Friday, August 19, 2011

Reminders

Sometimes I just really hate being a girl. The past two weeks my emotions have turned me into a sobbing Mom-zilla. Blech! Fortunately, I feel like I'm getting back to some sense of normal. I am two weeks into P90X and on one hand I'm feeling fantastic and can really see and feel results. On the other hand, I've pulled a stomach muscle and can't do any kind of ab workout until it's healed.

I think it's one of those times when how I perceive myself is not what reality is. I don't want to think that my body can't keep up with what I want to be doing. When I was talking to my sister a few days ago she just kept reminding me that I've given birth TWICE in a ten month period, and one of those was an emergency c-section. SOOOOO, I can't expect my ab muscles to exist without coaxing them back. Lame, but true. So if anyone has any recommendations for a post-natal ab workout, please let me know! Hopefully I'll be back to normal by next week.

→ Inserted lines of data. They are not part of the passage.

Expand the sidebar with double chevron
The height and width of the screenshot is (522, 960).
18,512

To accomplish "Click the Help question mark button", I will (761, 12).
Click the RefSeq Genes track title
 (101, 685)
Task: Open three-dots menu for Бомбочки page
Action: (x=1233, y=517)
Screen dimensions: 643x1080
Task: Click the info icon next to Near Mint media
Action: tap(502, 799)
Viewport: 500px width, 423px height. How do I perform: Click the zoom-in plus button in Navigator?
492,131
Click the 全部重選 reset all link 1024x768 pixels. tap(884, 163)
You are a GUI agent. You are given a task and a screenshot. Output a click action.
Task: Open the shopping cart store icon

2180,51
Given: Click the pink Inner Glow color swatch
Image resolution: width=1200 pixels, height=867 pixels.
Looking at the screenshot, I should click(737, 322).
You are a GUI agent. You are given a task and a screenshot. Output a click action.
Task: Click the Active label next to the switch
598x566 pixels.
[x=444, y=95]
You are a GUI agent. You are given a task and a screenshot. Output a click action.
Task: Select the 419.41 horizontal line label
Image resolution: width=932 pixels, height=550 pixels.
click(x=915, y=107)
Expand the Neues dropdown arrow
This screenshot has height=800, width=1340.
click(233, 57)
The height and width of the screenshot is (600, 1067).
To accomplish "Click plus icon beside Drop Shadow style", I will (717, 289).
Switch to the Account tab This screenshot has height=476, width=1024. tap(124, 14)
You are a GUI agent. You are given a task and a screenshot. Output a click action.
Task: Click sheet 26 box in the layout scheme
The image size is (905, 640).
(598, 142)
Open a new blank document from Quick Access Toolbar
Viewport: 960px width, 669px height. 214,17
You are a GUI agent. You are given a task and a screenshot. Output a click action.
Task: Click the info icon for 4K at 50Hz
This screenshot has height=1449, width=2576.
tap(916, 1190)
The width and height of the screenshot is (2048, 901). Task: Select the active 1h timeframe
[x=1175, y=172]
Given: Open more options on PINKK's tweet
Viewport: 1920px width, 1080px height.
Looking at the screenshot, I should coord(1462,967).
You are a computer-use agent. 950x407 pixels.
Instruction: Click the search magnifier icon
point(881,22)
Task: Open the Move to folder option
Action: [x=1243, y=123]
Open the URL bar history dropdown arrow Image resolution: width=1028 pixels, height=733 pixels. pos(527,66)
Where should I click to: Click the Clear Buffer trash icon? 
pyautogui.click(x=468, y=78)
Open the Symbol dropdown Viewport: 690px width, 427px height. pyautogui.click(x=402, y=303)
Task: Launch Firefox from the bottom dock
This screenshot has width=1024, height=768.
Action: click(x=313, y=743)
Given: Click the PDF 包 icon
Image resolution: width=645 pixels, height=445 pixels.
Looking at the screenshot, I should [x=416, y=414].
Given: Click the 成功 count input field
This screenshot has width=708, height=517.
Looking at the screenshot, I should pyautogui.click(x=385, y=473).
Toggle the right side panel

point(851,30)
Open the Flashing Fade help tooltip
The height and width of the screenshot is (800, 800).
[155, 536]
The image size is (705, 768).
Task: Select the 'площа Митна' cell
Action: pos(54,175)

Meeting with my therapist this week was ok. He reminded me of the one thing more, one thing less in regards to Molly. I feel like my paranoia is holding her back at this point. I know she's doing well, but all the what if's keep going through my mind and I'm scared to push her too hard. She did get a new physical therapist this week that seems really good. Now she is sitting up, we are going to work on getting there by herself.